§ **TEXT TO READ**
<<<<

What do you think of when you hear the word “rapist”?

For many people, the word invokes a vision similar to the one “vampire” might invoke: violence in dark alleyways - a faceless, hulking figure attacking a screaming young woman. A natural predator. A monster.

In a perfect world, these monsters wouldn’t exist, but this is not a perfect world.

And so in the same way that characters in vampire stories are reminded to carry garlic, young women are reminded not to walk alone at night, not to venture into dangerous areas, not to wear “immodest clothing”, and not to drink too much.

“If you can just follow these rules,” society claims, “The monster won’t attack you.”

Monsters like vampires are conveniently simple to understand. They’re evil for the sake of being evil. It’s in their nature.

When you view rapists this way, campaigns that talk about teaching rapists not to rape rather than teaching victims not to get raped might seem as ludicrous as a campaign teaching vampires not to drink blood.

The thing is, rapists are often not literally cold-blooded, faceless monsters who are proudly and knowingly evil. They’re people.

When Bill Cosby raped his victims, it was not at knifepoint in an alleyway. He was not a masked thug, easily recognizable as a “baddie”. This is Bill Cosby, of the iconic, wholesome, family TV show we all watched. He’s one of the most famous dads of all time.

Can any fan of his be blamed for trusting him? For being willing to spend time alone with him? For accepting when he offered them a drink?

Dozens of women have come forward to accuse him of rape or sexual assault, often after drugging them, but Bill Cosby just doesn’t fit our “faceless monster” mental image of rapist.

Perhaps this is why even now, after released court documents have revealed that Cosby admitted to drugging women for sex, the word “rape” is so often carefully avoided.

According to the New York Post, Cosby’s wife Camille believes his accusers “consented” to drugs and sex. Camille is also reported to have said, “They are making him out to be such a bad guy, a monster”.

I wonder, does Cosby see himself as a rapist? Or consider his actions “that bad”?

In an old comedy routine he describes being a 13 year old boy who hears about “Spanish Fly”, something you can put in a girl’s drink.

“From then on, man, every time you see a girl. ‘Wish I had some Spanish Fly’. Go to a party, see five girls standing along. ‘Boy if I had a whole jug of Spanish Fly, light that corner up over there. Hahahaha’.”

>>>>

§ **WRITTEN EXERCISE**
Pick up the essay above about how people picture rapists and keep writing it from its last line.

§ **RECORDS PROVIDED**
<<<<

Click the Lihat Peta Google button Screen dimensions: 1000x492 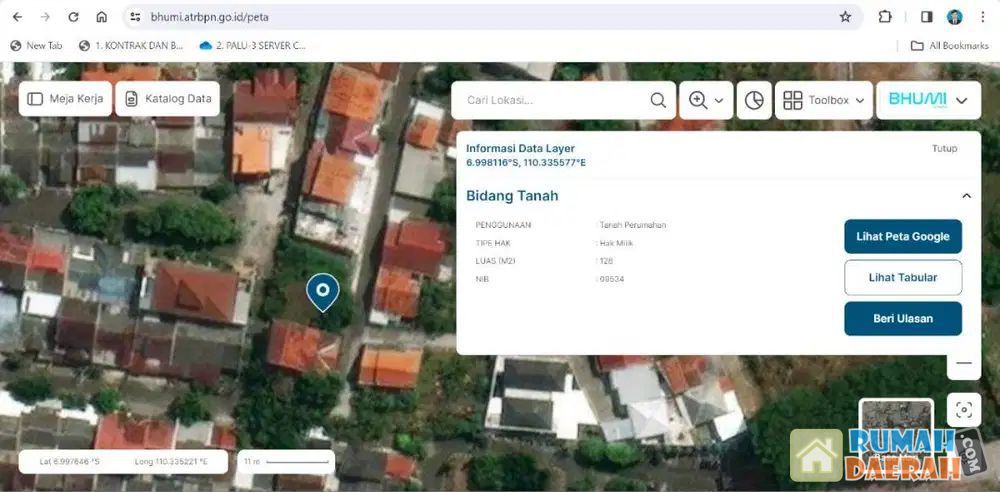(902, 237)
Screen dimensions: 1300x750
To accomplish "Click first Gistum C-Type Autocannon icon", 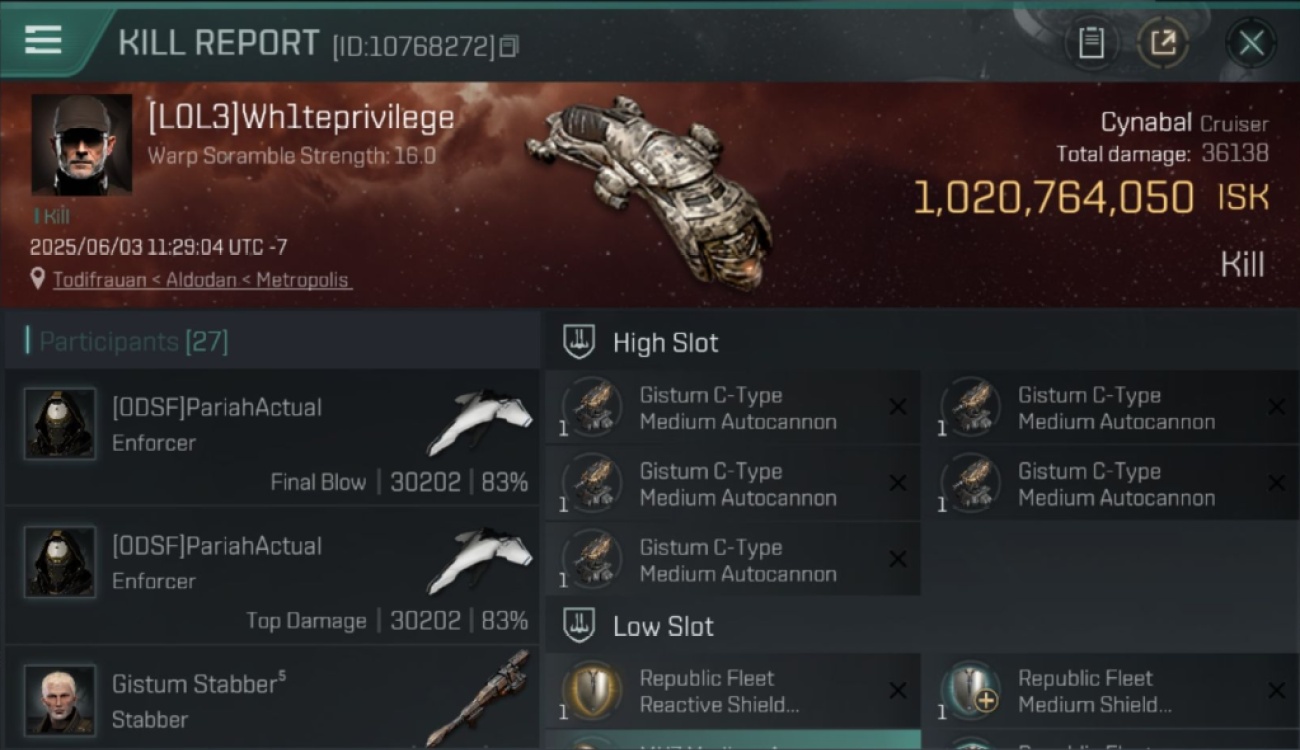I will pos(592,408).
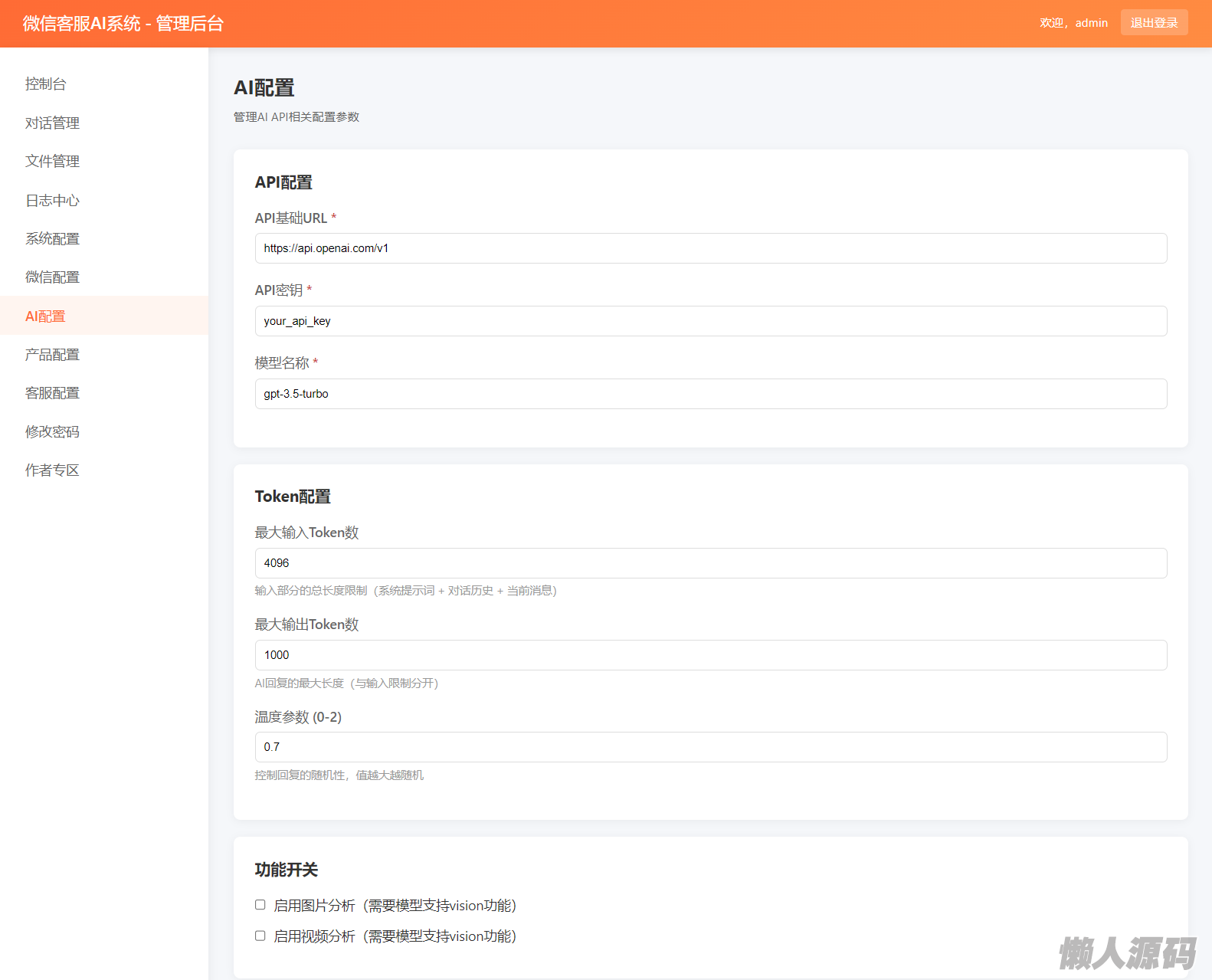Click the 退出登录 button
The width and height of the screenshot is (1212, 980).
coord(1154,23)
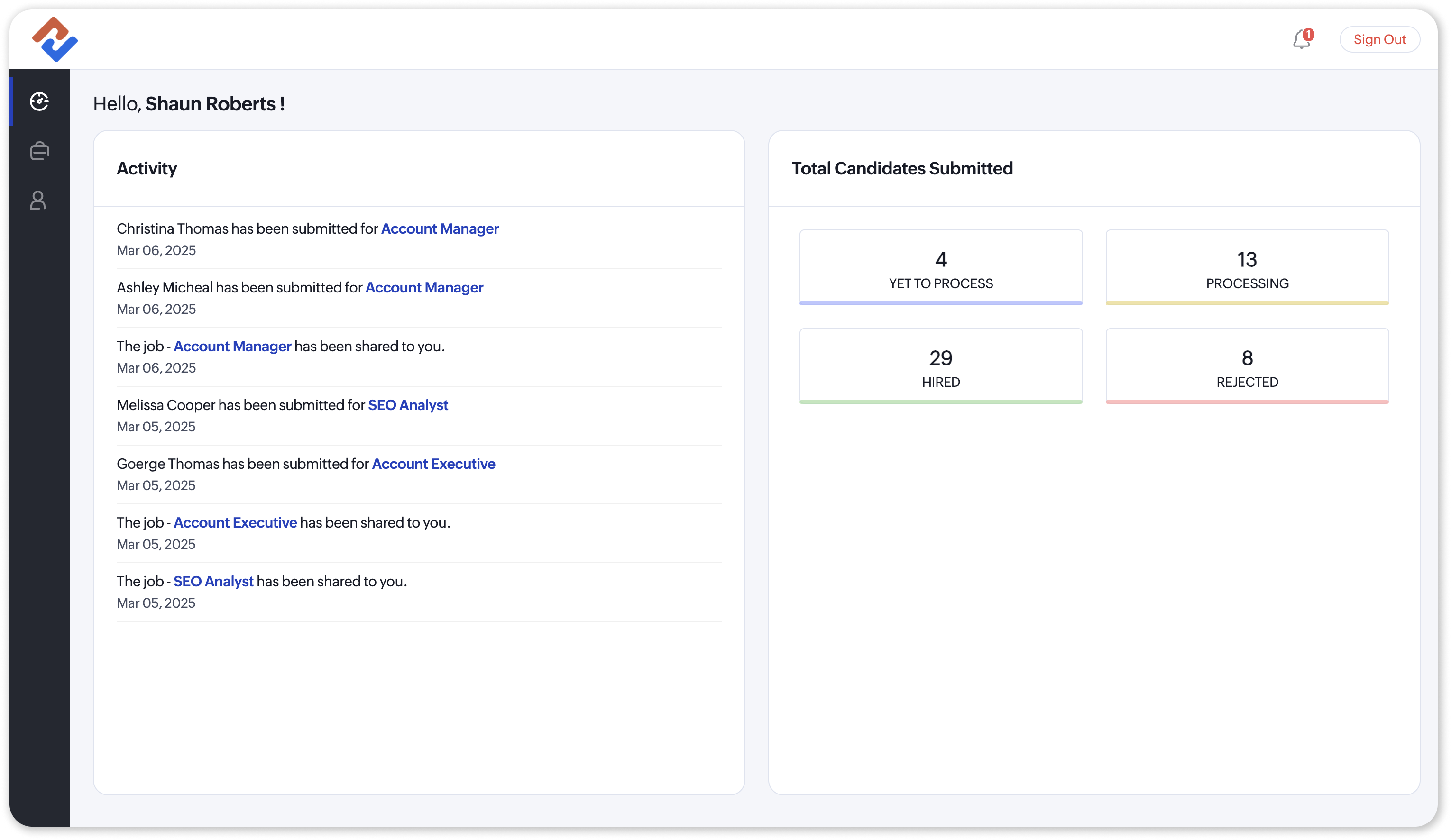Viewport: 1451px width, 840px height.
Task: Click the Activity panel heading
Action: 147,168
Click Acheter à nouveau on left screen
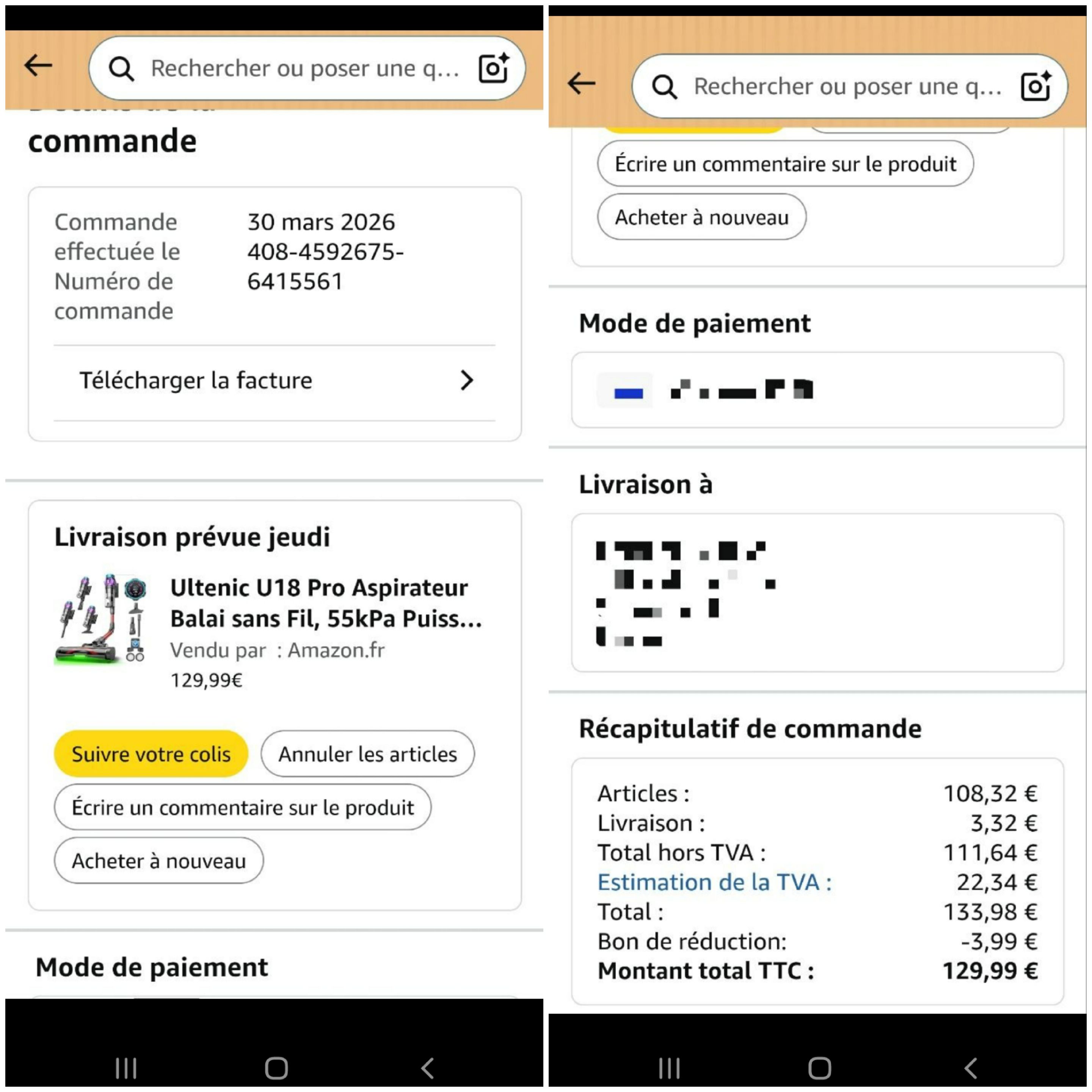This screenshot has height=1092, width=1092. click(159, 861)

>>>>

§ **FINAL RESULT**
As the routine goes on, he describes being an adult who, with a friend, is excited to go to on a trip to Spain, because in Spain they might be able to get some “Spanish Fly”. He describes this as “our childhood dream come true”.

The joke is that they get to Spain, prepare to ask the Spanish taxi driver about “Spanish Fly”, and he turns around and asks them about “American fly”.

The undertones of this joke? All around the world, men and boys dream for a drug they can just slip into a girl’s drink, and this is charmingly amusing rather than horrifying. Boys will be boys. Ha ha.

This joke is from 1969. The earliest alleged sexual assault, in which Cosby drugged his victim, would have happened in 1965. This means a rapist stood on stage and joked about rape, and his audience laughed along with him. He never had to examine his actions or see how monstrous they were, because “boys will be boys”.

I want to talk about another rapist, one that many have found a lot easier to see as a faceless monster.

Mukesh Singh is one of six men who took part in an infamously vicious gang rape on a bus in India in 2012. They not only raped Jyoti Singh, their 23 year old victim, but they beat and penetrated her with iron rods, causing her to die of internal injuries.

In a recent interview, Mukesh said he had no regrets about the rape, largely because he felt Jyoti brought it upon herself.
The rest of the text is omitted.